Reproduce all of the rows below word for word, with every character, space, and line break unchanged.

> [Task input]:
────────
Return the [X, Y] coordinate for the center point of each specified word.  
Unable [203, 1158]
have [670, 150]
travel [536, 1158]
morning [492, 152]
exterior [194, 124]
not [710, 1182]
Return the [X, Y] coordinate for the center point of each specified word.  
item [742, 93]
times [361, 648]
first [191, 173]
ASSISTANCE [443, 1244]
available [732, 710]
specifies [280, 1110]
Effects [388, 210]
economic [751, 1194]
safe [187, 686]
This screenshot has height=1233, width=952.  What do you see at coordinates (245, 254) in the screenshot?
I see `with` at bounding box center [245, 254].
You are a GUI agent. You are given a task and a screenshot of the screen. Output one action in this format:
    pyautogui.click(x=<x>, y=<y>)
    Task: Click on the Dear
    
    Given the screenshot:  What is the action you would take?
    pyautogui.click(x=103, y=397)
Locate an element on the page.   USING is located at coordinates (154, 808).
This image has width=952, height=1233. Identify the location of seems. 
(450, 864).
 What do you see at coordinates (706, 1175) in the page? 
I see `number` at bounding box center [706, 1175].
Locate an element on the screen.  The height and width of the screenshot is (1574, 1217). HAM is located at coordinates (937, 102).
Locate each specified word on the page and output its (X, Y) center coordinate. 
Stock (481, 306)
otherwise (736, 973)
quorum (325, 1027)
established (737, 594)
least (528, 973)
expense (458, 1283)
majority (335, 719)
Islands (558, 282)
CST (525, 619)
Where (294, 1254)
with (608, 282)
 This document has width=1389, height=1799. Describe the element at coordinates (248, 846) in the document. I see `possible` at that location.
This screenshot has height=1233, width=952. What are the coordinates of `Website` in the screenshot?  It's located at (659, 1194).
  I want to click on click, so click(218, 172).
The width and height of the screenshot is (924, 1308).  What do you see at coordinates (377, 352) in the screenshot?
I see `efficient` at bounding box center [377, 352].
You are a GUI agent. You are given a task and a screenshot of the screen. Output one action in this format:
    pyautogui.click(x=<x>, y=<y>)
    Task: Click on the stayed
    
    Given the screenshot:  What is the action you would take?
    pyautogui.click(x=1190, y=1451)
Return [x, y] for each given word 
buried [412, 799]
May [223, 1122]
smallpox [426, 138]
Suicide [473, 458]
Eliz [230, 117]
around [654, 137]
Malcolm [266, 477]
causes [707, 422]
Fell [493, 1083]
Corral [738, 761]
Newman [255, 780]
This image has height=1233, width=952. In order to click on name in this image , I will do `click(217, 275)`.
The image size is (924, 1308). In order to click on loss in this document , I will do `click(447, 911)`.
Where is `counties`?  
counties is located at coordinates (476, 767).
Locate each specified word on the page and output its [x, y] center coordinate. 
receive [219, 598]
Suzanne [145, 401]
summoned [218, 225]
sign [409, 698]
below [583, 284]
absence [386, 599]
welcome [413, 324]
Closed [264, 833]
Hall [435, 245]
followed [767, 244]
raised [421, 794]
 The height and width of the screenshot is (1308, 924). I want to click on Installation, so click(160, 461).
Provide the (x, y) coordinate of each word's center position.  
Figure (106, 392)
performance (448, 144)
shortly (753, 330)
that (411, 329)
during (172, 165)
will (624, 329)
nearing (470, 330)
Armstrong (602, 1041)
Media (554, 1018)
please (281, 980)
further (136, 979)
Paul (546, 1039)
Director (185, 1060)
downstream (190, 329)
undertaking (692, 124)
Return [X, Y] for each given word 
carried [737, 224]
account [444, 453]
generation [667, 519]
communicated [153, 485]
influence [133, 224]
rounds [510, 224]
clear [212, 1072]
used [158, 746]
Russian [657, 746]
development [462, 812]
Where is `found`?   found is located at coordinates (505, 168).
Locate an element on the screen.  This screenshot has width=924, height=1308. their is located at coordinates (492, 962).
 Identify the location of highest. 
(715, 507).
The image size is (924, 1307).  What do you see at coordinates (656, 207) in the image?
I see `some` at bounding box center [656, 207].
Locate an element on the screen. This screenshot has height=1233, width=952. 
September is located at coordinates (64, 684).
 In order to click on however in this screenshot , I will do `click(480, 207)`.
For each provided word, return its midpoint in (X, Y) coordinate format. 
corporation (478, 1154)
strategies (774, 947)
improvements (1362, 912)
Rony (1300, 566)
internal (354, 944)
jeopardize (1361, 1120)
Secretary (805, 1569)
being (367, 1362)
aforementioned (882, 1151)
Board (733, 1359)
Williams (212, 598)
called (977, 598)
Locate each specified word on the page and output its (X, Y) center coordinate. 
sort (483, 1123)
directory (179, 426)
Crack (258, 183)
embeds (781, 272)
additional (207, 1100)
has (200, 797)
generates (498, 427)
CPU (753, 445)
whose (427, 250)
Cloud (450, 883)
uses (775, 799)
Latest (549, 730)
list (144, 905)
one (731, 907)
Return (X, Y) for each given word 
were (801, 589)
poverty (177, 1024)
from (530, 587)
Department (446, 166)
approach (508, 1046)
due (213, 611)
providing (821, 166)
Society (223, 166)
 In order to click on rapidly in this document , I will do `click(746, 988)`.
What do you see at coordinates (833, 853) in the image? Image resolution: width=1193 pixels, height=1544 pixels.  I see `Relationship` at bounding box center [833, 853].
────────
> [The reply]:
Return the [X, Y] coordinate for the center point of each specified word.  
Unable [203, 1158]
have [670, 150]
travel [536, 1158]
morning [492, 152]
exterior [194, 124]
not [710, 1182]
Return the [X, Y] coordinate for the center point of each specified word.  
item [742, 93]
times [361, 648]
first [191, 173]
ASSISTANCE [443, 1244]
available [732, 710]
specifies [280, 1110]
Effects [388, 210]
economic [751, 1194]
safe [187, 686]
This screenshot has height=1233, width=952.  What do you see at coordinates (245, 254) in the screenshot?
I see `with` at bounding box center [245, 254].
You are a GUI agent. You are given a task and a screenshot of the screen. Output one action in this format:
    pyautogui.click(x=<x>, y=<y>)
    Task: Click on the Dear
    
    Given the screenshot:  What is the action you would take?
    pyautogui.click(x=103, y=397)
Locate an element on the page.   USING is located at coordinates (154, 808).
This image has width=952, height=1233. Identify the location of seems. 
(450, 864).
 What do you see at coordinates (706, 1175) in the page? 
I see `number` at bounding box center [706, 1175].
Locate an element on the screen.  The height and width of the screenshot is (1574, 1217). HAM is located at coordinates (937, 102).
Locate each specified word on the page and output its (X, Y) center coordinate. 
Stock (481, 306)
otherwise (736, 973)
quorum (325, 1027)
established (737, 594)
least (528, 973)
expense (458, 1283)
majority (335, 719)
Islands (558, 282)
CST (525, 619)
Where (294, 1254)
with (608, 282)
 This document has width=1389, height=1799. Describe the element at coordinates (248, 846) in the document. I see `possible` at that location.
This screenshot has height=1233, width=952. What are the coordinates of `Website` in the screenshot?  It's located at (659, 1194).
  I want to click on click, so click(218, 172).
The width and height of the screenshot is (924, 1308).  What do you see at coordinates (377, 352) in the screenshot?
I see `efficient` at bounding box center [377, 352].
You are a GUI agent. You are given a task and a screenshot of the screen. Output one action in this format:
    pyautogui.click(x=<x>, y=<y>)
    Task: Click on the stayed
    
    Given the screenshot:  What is the action you would take?
    pyautogui.click(x=1190, y=1451)
Return [x, y] for each given word 
buried [412, 799]
May [223, 1122]
smallpox [426, 138]
Suicide [473, 458]
Eliz [230, 117]
around [654, 137]
Malcolm [266, 477]
causes [707, 422]
Fell [493, 1083]
Corral [738, 761]
Newman [255, 780]
This image has height=1233, width=952. In order to click on name in this image , I will do `click(217, 275)`.
The image size is (924, 1308). In order to click on loss in this document , I will do `click(447, 911)`.
Where is `counties`?  
counties is located at coordinates (476, 767).
Locate each specified word on the page and output its [x, y] center coordinate. 
receive [219, 598]
Suzanne [145, 401]
summoned [218, 225]
sign [409, 698]
below [583, 284]
absence [386, 599]
welcome [413, 324]
Closed [264, 833]
Hall [435, 245]
followed [767, 244]
raised [421, 794]
 The height and width of the screenshot is (1308, 924). I want to click on Installation, so click(160, 461).
Provide the (x, y) coordinate of each word's center position.  
Figure (106, 392)
performance (448, 144)
shortly (753, 330)
that (411, 329)
during (172, 165)
will (624, 329)
nearing (470, 330)
Armstrong (602, 1041)
Media (554, 1018)
please (281, 980)
further (136, 979)
Paul (546, 1039)
Director (185, 1060)
downstream (190, 329)
undertaking (692, 124)
Return [X, Y] for each given word 
carried [737, 224]
account [444, 453]
generation [667, 519]
communicated [153, 485]
influence [133, 224]
rounds [510, 224]
clear [212, 1072]
used [158, 746]
Russian [657, 746]
development [462, 812]
Where is `found`?   found is located at coordinates (505, 168).
Locate an element on the screen.  This screenshot has width=924, height=1308. their is located at coordinates (492, 962).
 Identify the location of highest. 
(715, 507).
The image size is (924, 1307).  What do you see at coordinates (656, 207) in the image?
I see `some` at bounding box center [656, 207].
Locate an element on the screen. This screenshot has height=1233, width=952. 
September is located at coordinates (64, 684).
 In order to click on however in this screenshot , I will do `click(480, 207)`.
For each provided word, return its midpoint in (X, Y) coordinate format. 
corporation (478, 1154)
strategies (774, 947)
improvements (1362, 912)
Rony (1300, 566)
internal (354, 944)
jeopardize (1361, 1120)
Secretary (805, 1569)
being (367, 1362)
aforementioned (882, 1151)
Board (733, 1359)
Williams (212, 598)
called (977, 598)
Locate each specified word on the page and output its (X, Y) center coordinate. 
sort (483, 1123)
directory (179, 426)
Crack (258, 183)
embeds (781, 272)
additional (207, 1100)
has (200, 797)
generates (498, 427)
CPU (753, 445)
whose (427, 250)
Cloud (450, 883)
uses (775, 799)
Latest (549, 730)
list (144, 905)
one (731, 907)
Return (X, Y) for each given word 
were (801, 589)
poverty (177, 1024)
from (530, 587)
Department (446, 166)
approach (508, 1046)
due (213, 611)
providing (821, 166)
Society (223, 166)
 In order to click on rapidly in this document , I will do `click(746, 988)`.
What do you see at coordinates (833, 853) in the image? Image resolution: width=1193 pixels, height=1544 pixels.  I see `Relationship` at bounding box center [833, 853].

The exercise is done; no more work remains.